With the technological advances of the communication equipment and other electronic equipment, the operating speed of the semiconductor device becomes faster and faster. For increasing the mobility of electrons and holes in the semiconductor device, compound semiconductor epitaxial structures are widely used in a variety of semiconductor applications. For example, the compound semiconductor epitaxial structure may be used in the fabrication of a metal-oxide-semiconductor field-effect transistor (MOSFET).
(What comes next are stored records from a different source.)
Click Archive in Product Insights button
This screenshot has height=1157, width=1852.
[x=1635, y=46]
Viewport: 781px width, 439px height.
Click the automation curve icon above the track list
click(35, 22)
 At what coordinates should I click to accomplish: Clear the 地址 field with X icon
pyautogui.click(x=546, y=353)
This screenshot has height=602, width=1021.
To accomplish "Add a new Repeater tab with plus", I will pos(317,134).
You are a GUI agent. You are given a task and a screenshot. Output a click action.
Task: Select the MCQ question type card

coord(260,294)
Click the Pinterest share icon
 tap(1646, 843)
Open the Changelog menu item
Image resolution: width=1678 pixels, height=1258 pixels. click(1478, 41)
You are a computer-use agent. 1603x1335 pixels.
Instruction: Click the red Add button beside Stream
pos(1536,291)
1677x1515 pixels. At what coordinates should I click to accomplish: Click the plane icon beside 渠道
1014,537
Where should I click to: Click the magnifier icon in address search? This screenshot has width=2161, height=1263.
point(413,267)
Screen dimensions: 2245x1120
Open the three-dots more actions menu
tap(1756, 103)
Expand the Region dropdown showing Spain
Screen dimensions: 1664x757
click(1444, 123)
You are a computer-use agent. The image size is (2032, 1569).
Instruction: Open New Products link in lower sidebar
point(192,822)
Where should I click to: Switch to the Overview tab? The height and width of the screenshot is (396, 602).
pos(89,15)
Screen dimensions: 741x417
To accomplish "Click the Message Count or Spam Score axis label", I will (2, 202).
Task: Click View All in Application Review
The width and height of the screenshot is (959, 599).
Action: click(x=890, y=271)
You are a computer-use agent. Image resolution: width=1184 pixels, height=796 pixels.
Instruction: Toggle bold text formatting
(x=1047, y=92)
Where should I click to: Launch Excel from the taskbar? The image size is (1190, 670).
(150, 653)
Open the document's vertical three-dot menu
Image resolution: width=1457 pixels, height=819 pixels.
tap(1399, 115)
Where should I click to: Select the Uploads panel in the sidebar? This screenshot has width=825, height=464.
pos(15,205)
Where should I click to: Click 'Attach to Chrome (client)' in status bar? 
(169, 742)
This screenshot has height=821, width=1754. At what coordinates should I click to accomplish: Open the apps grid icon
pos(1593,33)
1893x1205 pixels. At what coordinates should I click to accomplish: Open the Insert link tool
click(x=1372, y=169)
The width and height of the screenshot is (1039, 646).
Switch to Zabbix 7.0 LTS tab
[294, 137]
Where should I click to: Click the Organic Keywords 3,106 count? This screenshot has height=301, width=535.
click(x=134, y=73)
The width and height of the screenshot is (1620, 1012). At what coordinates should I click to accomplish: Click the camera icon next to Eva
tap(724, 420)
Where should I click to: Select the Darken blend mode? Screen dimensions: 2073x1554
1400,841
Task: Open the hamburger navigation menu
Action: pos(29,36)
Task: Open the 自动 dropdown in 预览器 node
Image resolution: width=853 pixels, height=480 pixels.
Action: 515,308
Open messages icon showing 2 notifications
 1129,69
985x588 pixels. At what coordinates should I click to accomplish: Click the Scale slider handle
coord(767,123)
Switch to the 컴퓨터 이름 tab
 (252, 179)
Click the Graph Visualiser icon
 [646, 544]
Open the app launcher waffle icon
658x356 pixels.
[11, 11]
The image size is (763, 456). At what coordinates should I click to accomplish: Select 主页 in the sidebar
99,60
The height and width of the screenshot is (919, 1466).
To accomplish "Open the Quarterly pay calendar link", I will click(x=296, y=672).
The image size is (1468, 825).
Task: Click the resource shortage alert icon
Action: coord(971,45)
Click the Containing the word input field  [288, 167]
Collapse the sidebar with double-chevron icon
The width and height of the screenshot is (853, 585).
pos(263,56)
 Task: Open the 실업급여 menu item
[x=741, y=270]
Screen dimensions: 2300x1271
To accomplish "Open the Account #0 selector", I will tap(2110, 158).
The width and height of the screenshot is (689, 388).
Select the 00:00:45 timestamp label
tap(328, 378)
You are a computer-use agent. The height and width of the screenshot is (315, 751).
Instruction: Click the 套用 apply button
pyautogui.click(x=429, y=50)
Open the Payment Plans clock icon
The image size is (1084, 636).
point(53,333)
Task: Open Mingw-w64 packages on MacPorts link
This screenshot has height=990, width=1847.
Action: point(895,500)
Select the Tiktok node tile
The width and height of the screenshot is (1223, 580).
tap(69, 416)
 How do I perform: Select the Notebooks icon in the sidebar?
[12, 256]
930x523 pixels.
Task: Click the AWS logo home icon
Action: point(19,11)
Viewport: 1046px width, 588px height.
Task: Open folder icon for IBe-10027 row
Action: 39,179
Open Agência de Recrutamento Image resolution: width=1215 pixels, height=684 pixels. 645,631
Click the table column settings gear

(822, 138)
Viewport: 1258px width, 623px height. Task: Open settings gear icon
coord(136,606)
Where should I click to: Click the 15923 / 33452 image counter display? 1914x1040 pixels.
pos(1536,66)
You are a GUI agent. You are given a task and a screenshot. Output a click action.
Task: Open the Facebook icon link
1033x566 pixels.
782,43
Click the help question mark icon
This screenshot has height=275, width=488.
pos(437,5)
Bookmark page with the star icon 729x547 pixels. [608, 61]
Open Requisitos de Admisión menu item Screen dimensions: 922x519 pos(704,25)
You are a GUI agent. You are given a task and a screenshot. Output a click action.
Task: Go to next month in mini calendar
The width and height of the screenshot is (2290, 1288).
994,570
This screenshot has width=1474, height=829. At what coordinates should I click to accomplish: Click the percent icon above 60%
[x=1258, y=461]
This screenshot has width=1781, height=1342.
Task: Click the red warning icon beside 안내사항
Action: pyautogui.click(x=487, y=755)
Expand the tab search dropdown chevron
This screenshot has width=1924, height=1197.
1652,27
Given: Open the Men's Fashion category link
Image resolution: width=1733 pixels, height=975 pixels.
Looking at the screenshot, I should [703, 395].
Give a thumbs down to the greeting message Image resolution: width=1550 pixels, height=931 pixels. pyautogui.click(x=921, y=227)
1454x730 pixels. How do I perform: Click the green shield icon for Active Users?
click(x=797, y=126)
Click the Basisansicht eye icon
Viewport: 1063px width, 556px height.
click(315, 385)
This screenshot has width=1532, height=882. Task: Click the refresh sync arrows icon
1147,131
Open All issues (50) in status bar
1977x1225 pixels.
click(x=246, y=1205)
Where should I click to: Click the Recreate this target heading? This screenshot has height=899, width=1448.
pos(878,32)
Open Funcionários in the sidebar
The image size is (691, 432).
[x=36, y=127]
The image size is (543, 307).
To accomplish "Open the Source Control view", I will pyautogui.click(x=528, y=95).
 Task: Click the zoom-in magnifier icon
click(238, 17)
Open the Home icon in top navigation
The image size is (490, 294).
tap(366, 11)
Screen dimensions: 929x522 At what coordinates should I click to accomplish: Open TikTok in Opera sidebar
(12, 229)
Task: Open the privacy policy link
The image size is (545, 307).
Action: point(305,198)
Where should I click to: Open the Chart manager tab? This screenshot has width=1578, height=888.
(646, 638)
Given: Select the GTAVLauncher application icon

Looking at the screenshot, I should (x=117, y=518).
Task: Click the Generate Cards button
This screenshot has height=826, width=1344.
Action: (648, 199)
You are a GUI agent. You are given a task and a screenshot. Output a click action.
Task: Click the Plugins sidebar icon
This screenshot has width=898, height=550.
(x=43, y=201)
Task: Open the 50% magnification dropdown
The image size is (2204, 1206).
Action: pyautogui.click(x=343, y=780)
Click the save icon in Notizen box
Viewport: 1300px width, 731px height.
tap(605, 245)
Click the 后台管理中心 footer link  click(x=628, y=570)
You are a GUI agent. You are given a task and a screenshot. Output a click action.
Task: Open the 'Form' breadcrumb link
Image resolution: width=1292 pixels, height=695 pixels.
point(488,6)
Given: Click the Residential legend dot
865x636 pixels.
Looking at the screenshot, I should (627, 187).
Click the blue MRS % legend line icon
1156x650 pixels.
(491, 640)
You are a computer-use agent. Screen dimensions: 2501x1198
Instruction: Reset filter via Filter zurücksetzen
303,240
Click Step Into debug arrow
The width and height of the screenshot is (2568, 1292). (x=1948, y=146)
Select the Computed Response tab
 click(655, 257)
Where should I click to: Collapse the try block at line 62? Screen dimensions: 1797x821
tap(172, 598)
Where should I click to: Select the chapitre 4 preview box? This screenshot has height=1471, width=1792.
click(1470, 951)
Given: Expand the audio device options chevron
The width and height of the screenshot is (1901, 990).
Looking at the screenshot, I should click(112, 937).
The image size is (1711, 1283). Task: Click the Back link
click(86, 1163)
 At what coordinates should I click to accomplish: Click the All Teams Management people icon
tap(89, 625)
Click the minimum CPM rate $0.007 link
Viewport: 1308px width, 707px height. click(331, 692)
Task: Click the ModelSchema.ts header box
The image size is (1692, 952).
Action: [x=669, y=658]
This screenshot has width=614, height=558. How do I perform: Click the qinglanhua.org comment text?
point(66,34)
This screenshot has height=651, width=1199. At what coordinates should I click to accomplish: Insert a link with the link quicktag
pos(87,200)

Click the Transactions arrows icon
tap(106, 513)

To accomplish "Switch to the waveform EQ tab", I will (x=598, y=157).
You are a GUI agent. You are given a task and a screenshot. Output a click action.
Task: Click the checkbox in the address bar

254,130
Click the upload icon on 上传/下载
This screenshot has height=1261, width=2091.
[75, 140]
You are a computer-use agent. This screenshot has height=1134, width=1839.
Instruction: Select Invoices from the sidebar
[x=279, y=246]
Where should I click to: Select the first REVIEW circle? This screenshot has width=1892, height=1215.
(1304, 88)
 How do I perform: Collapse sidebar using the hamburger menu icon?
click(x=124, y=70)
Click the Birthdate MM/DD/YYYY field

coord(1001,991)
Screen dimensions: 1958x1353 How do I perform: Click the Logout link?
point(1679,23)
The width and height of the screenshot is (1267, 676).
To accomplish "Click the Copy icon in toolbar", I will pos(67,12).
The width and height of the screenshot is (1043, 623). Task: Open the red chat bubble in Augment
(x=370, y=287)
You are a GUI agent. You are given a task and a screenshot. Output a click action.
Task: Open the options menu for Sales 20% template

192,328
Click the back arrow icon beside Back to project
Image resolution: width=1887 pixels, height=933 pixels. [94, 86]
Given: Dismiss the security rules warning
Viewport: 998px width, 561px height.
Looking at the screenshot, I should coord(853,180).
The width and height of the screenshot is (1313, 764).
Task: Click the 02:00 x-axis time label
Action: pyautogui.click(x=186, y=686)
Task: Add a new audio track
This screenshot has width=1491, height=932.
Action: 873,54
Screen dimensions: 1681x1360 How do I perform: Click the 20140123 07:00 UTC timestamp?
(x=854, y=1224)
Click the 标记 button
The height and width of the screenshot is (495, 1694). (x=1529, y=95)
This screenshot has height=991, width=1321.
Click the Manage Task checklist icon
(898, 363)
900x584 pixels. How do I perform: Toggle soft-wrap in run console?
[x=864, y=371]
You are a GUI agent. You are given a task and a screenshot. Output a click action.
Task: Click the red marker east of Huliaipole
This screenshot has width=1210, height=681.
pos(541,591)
Because the lattice constant of the silicon germanium epitaxial material is larger than that of the monocrystalline silicon substrate, a compressive stress may be applied to the channel region between the source region and the drain region in order to enhance the carrier mobility. As a consequence, the silicon germanium epitaxial material is conventionally used to form a silicon germanium epitaxial structure. The silicon germanium epitaxial structure serves as the major component of the source/drain regions of the transistor in order to enhance the device performance of the semiconductor device.
However, it is found that a germanium agglomeration phenomenon is generated during the silicide process of fabricating the silicon germanium epitaxial structure. Moreover, since the lattice constant of silicon is different from that of germanium, the interfacial lattice mismatch between the silicon germanium epitaxial structure and the silicon substrate, and between the silicon germanium epitaxial structure and other material layers formed on the silicon germanium epitaxial structure in the subsequent processes will result in a delamination problem.
Therefore, there is a need of providing an advanced method for fabricating the compound semiconductor epitaxial structure in order to eliminate the above drawbacks and increase the performance of the semiconductor device.